Asked on Monday by Stephen Orlins, president of the National Committee on US-China Relations (NCUSCR) whether US military academies such as West Point should accept Chinese cadets, they all said yes.

The four ex-Pentagon chiefs- Harold Brown, William Perry, William Cohen and Chuck Hagel - were attending the first session of the Leaders Speak Series, kicked off by the NCUSCR to celebrate the 50th anniversary of its founding.

Brown, who served as defense secretary from 1977 to 1981 under President Jimmy Carter, said "we should do more to encourage military-to-military relationship at the senior level".
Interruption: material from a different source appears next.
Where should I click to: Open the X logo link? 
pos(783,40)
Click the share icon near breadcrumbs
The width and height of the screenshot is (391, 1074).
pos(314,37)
Perry, who served under President Bill Clinton from 1994 to 1997, agreed. He added that the US Pacific Command has a special role to play, given its close ties with the Chinese military, such as sponsoring ship visits.
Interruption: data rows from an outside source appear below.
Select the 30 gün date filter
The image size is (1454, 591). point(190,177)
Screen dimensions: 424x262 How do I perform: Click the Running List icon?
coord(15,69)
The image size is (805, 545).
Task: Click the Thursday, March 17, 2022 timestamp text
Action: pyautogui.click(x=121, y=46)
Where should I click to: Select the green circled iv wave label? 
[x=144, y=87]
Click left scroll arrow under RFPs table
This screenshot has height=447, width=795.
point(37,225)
Cohen, who was defense secretary from 1997 to 2001, also under Clinton, believes the US should include the Chinese military more in some of its exercises so it does not look like just the US, Australia and Japan conducting exercises that appear to be aimed at the Chinese.

"That's the way of trying to build more trust even though that might raise some questions about security," he said.
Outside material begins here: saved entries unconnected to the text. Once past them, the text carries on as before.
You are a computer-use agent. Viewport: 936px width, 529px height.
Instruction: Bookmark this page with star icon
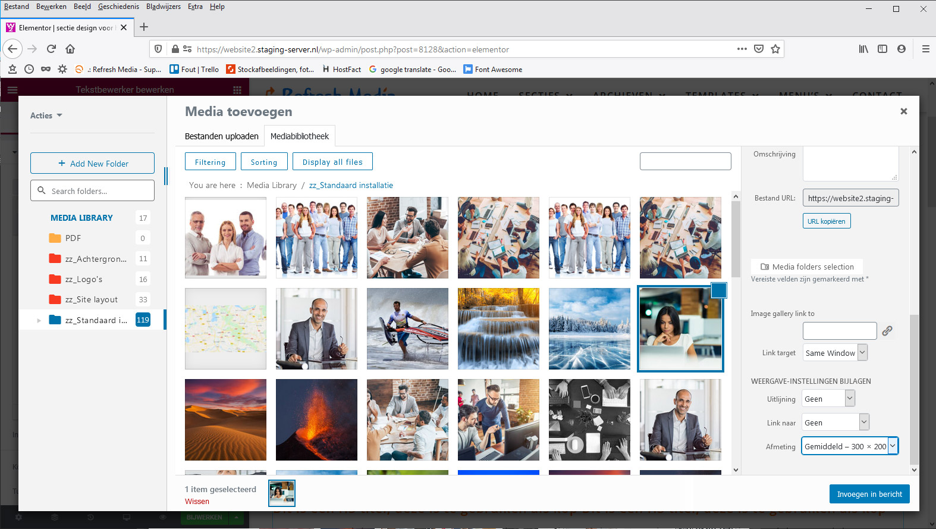tap(775, 49)
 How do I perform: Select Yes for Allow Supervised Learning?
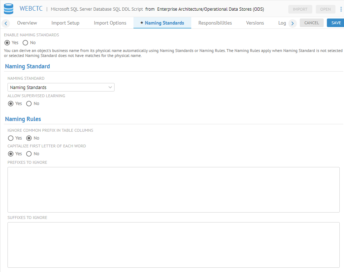[11, 103]
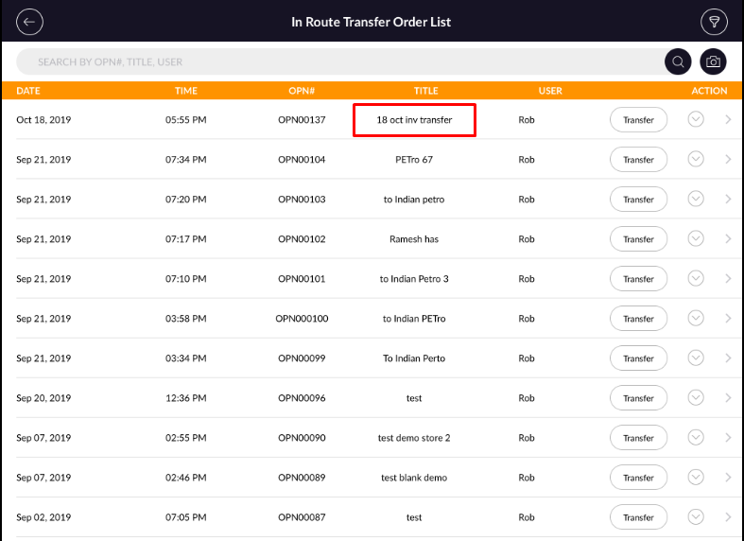Expand action dropdown for OPN00103
The width and height of the screenshot is (744, 541).
[x=697, y=200]
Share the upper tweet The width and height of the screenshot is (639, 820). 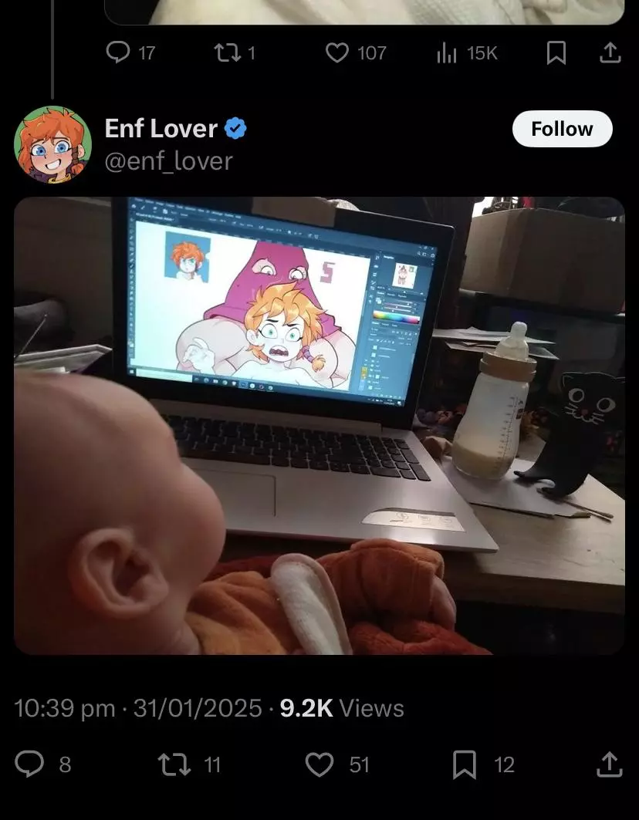pyautogui.click(x=610, y=52)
The US Congress has passed the National Defense Authorization Act restricting military-to-military cooperation with China.

Hagel, who just stepped down last year, said there are many things that "our military leaders have done and are doing to build that military-to-military relationship that most people never see".

"By the way, we are doing more and more military exercises, training with the Chinese," he added.

The four men agreed that the US will continue to deepen the relationship due to common interests in international trade, regional security and prevention of nuclear proliferation.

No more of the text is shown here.